Russian caviar is considered to be a delicacy not only in Russia but also all over the world. Caviar is salt-cured fish eggs. The most famous type is beluga sturgeon caviar. This is certainly a treat that should not be missed when visiting this country.
Shuba, also known as beet and herring salad, is a layered salad that contains beets, herring, boiled potatoes, carrots, and a few other vegetables. All of the vegetables and fish are arranged in layers. Sometimes egg is grated on top as a garnish.
Syrniki is a dessert pancake made with cottage cheese, eggs, flour, sugar, and some salt. I think it's very yummy, and it's also very filling.
Kompot is homemade juice. It's made by boiling fruits in large quantities of water, and sugar is usually added for sweetness. It can be served cold or hot depending on the season. I enjoy drinking kompot without sugar because it's healthier.
20. Beef Stroganoff
Beef stroganoff is made by sautéeing strips of beef and mushrooms in a sour cream sauce. It's usually served with pasta. This dish actually isn't one of my favorites, but many people enjoy it.
I hope you've enjoyed this virtual food tour of Eastern European cuisine. Whether you are planning a trip to region or simply interested in expanding your palate, I hope you've gleaned some valuable information here.
As we say in Russian, priyatnogo appetita!
© 2017 nicci
Kavita Bisht on August 24, 2020:
I liked the kholodets
Erika Brady on August 17, 2020:
Thanks for all these recipe ideas! That Syrniki looks delicious with the strawberries on top.

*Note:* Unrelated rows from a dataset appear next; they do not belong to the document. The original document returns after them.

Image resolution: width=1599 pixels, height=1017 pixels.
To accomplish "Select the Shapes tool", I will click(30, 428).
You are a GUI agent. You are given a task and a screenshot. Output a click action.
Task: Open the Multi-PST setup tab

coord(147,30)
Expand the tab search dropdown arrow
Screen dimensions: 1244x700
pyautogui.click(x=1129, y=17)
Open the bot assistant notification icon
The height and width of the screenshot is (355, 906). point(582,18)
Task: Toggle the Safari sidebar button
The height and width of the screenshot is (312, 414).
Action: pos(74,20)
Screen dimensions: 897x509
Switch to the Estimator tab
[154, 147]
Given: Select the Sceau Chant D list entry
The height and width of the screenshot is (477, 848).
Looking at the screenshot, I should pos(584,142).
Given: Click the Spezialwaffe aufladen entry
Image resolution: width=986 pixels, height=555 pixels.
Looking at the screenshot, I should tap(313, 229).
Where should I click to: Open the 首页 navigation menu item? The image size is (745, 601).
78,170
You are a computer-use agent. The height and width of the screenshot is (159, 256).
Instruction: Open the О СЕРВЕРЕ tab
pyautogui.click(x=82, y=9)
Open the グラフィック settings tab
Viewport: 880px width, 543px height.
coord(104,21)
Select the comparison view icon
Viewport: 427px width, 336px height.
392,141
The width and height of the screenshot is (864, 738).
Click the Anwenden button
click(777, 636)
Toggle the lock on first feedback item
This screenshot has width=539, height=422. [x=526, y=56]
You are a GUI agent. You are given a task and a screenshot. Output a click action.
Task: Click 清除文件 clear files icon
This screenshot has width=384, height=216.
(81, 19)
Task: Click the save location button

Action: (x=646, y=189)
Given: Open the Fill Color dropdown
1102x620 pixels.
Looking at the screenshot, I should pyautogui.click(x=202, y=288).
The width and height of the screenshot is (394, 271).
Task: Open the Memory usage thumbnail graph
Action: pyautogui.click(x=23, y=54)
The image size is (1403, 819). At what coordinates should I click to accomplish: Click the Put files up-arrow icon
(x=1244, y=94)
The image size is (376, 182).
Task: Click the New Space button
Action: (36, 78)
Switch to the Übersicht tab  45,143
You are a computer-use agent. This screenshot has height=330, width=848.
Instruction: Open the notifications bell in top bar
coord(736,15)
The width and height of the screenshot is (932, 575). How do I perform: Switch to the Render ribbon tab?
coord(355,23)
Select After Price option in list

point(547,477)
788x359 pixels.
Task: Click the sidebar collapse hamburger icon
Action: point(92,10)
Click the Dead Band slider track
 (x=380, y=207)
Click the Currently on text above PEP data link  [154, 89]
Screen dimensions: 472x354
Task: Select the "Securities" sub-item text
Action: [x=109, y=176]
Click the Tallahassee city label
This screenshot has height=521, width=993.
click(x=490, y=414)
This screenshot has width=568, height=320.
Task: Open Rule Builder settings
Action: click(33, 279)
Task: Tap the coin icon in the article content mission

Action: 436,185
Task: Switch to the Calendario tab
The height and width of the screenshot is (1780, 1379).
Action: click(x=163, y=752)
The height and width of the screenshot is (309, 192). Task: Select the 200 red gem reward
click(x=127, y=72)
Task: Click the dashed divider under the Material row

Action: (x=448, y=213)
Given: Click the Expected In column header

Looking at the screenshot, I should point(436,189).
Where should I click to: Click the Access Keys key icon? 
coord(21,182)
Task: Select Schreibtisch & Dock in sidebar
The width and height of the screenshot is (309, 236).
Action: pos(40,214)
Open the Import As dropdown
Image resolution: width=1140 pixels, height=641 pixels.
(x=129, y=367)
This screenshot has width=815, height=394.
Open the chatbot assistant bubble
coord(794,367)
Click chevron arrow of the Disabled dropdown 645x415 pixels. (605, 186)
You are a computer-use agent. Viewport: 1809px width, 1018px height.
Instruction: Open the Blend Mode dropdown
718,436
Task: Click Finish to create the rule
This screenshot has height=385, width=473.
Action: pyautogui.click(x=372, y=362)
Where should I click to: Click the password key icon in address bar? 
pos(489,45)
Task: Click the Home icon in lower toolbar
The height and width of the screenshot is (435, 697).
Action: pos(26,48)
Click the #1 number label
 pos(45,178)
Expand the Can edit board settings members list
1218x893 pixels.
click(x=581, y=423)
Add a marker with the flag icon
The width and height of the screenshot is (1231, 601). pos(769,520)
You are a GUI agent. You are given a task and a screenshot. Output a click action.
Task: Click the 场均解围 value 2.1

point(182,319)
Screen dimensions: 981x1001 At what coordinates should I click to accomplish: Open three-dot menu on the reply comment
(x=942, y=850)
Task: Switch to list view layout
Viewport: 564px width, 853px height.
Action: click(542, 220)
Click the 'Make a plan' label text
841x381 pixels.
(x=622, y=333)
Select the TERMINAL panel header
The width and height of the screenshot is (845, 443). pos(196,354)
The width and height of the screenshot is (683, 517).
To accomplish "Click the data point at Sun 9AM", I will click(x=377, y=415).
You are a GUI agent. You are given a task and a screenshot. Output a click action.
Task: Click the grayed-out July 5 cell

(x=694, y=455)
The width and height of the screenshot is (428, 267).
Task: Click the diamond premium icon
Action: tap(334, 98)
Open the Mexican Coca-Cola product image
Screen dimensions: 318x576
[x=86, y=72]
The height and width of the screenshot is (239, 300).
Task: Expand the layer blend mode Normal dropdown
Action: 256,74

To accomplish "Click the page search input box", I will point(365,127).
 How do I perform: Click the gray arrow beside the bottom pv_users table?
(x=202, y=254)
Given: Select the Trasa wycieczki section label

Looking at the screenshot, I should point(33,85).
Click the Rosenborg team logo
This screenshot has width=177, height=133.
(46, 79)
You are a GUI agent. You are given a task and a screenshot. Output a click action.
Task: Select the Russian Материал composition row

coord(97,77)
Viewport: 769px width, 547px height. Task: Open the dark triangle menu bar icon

Zoe Campos on August 14, 2020:
It's interesting to know that Russians have come up with a low-alcohol beverage that even kids can enjoy drinking. My husband really loves to try Asian food, but now I want to introduce him to other foreign cuisines. It might be a good idea to look for recipes that I can follow and see if Russian tastebuds would match ours.
Melissa Kordsmeier from Washington, Arkansas on October 15, 2019:
These look so good.
nicci (author) from ukraine on July 23, 2019:
Thanks Anna, I am glad you liked the article)
Ana Maria Orantes from Miami Florida on June 19, 2019:
Hello miss nicci. I like your article about the Russian food. Thank you for writing the article. Everything looks delicious.
nicci (author) from ukraine on July 03, 2018:
Thank you John!
Ray from Philippines on June 28, 2018:
All are yummy. I am literally drooling right now. Hoping to try those in the future. Nice article, nicci!
Doris James MizBejabbers from Beautiful South on September 19, 2017:
Nicci, my favorite dish on the whole trip was borscht made with chicken. I've searched for a recipe online but all I find call for sausage or beef. The rest are vegetarian. I've also tried to recreate it but mine just isn't as tasty. Do you have such a recipe, and if so would you share it in either a hub or privately with me?
nicci (author) from ukraine on September 18, 2017:
Pirogi are semicircular dumplings. The dumpling is usually filled with cheese, boiled potatoes and fried onions.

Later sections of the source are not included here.